Patients with Klippel-Trenaunay Syndrome

Tong Zheng Hong*

As-You-Wish Healthcare Institute, Taiwan

*Corresponding author: Tong Zheng Hong, As-You-Wish Healthcare Institute, Taiwan

Submission: June 13, 2018;Published: January 03, 2019

DOI: 10.31031/ACAM.2019.03.000565

ISSN: 2637-7802
Volume3 Issue3

Abstract

Klippel-Trenaunay syndrome is the most frequent systemic venous angiodysplasia. It is characterized by cutaneous capillary malformations– naevus flammeus, excessive growth of soft and bone tissue, venous and lymphatic malformations. Investigative methods include: clinical examinations, venography as the evidence of dysplastic changes of superficial and/or deep venous system, the Moyne obstruction and venous insufficiency perforator. Treatment is conservative, related to that of chronic venous disease. The surgery is aimed at removing the varices and insufficient perforators.

Keywords: Klippel-Trenaunay syndrome; Varices; Naevus flammeus; Tissue hypertrophy

Introduction

Klippel and Trenaunay in 1900 described the clinical syndrome with characteristic signs on the lower limb:

A. Varices (formed already in the childhood),

B. Naevus flammeus,

C. Hypertrophy of tissues (especially bones with limb prolongation) [1].

They pointed out the venous angiodysplasia, belonging to the non-degenerative and non-inflammatory angiopathies [2]. Naevus flammeus occurs in all cases. The authors also described cruciate, or dissociated type, where varices and hypertrophy occur on one and naevus on the other limb. Klippel-Trenaunay syndrome is often confused with Parks-Weber syndrome. At the other one, A-V shunt is always present, at which there are palpable whirl, pain, pulsing veins prone to rapid progression and frequent relapses. Clinically it manifests by vein dilatation and cardiac decompensation [3,4].

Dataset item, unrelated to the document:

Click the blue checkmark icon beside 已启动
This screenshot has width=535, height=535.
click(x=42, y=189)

The syndrome is often connected with malformations of lymphatic blood vessels and lymphoedema, therefore it is favorable to perform an operation in childhood to prevent the onset of big oedema and limb elongation [5].

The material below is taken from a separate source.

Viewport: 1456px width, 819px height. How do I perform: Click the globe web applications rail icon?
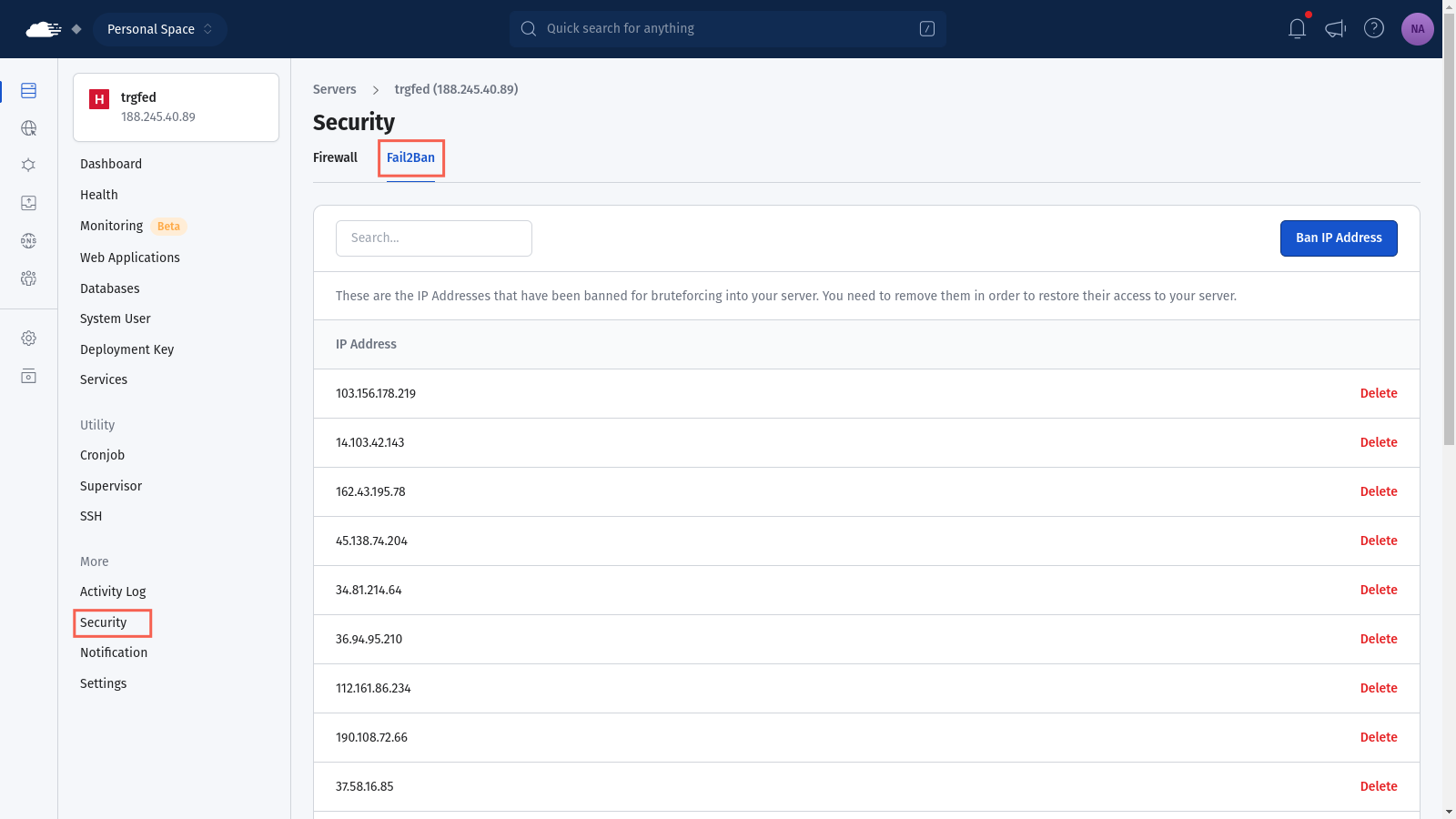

The syndrome incidence is 1/20 000–40 000 live-born children. The diagnosis can be made according to the specialist at the Mayo clinic if two of three main symptoms are present. The incidence is sporadic, men and women are affected equally often, the racial predilection was not found, and symptoms may appear at birth, or during childhood [6].

Case History 1

20 years old patient was admitted to the Clinic of vascular surgery, East Slovak Institute of Cardiovascular Diseases, Inc. in Košice for the first time in December 2014 for surgical solving of the chronic venous insufficiency on the left lower limb with the presence of pronounced stem varices, concentrated mainly medially on the right shin (Figure 1).

Figure 1:Varicosity on the left lower limb in the patient with TKS (status before operation, and after operation).

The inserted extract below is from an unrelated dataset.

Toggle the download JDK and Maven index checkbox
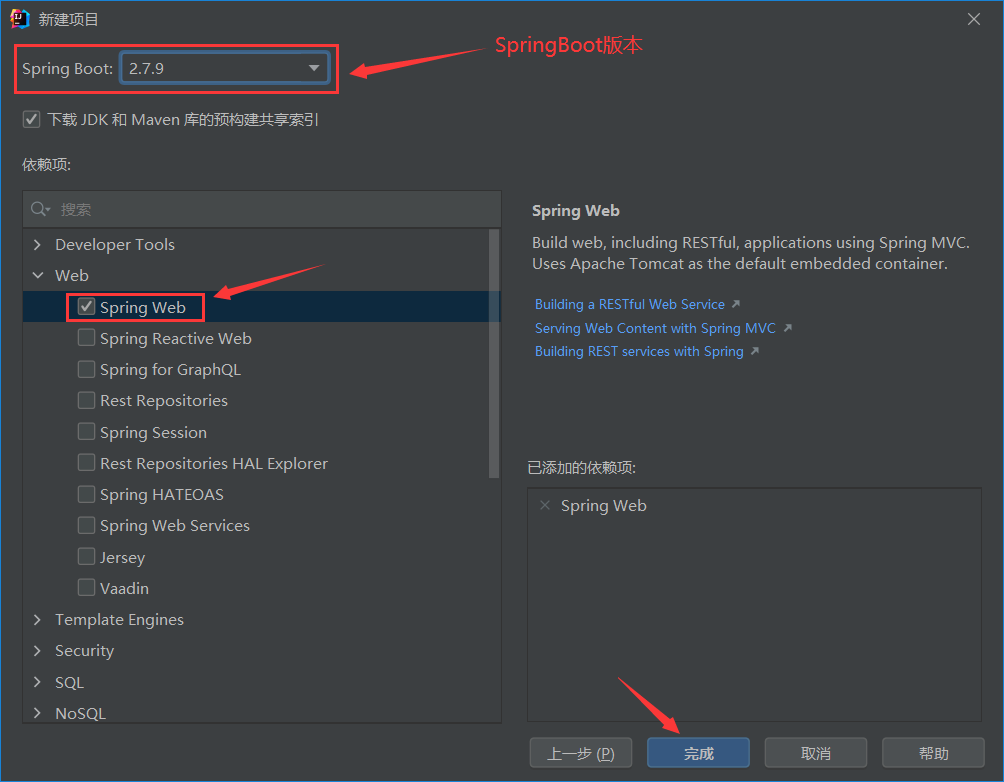The image size is (1004, 782). coord(31,119)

At admission the limb oedema was present +2cm in full size. At physical examination we observed on the chest centrally not clearly limited haemangioma of the size of 7x5cm (Figure 2). The patient in his history told about exercise-induced redness of the skin in the exposed area, deviation of the nasal septum, and status post operation of 3rd and 4th finger of the left upper limb for syndactyly (Figure 3).

Figure 2:Naevus flammeuslocalised on the chest


Figure 3:Syndactyly (status post operation) in the patient with KTS.


Subsequently, due to suspected Klippel-Trenaunay syndrome, the ultrasound and CT AG examinations of the venous system of lower limbs was supplemented. The CT AG examination shows potential A-V malformation on the lower limb in the anteromedial region of the shin, and varicose focuses throughout the whole tibia (Figure 4). The examination does not confirm any lytic changes of bone structures. The patient was also examined in the respect of haemo-coagulation, and the thrombophilia was confirmed. After diagnostics and preparation, the patient underwent an operation. The stem insufficiency VSM sin.l towards to v. accesoria anterior l.sin., confirmed by ultrasound and CT AG findings were the indication for surgery. Subsequently, crossectomia and stripping VSM throughout the whole course, obliterated vv. perforantes CI-CIII, posterior gastrocnomic and anterior lateral branch. Post operation the patient was afebrile, pressure and pulse stable and compensated, surgical wounds were calm, did not leak healed p.p.i. The patient was informed on the next treatment procedure (elastic bandage, drinking and motion regimen), and was released to the outdoor care.

Figure 4:Varicosity of the right tibia in the transversal section.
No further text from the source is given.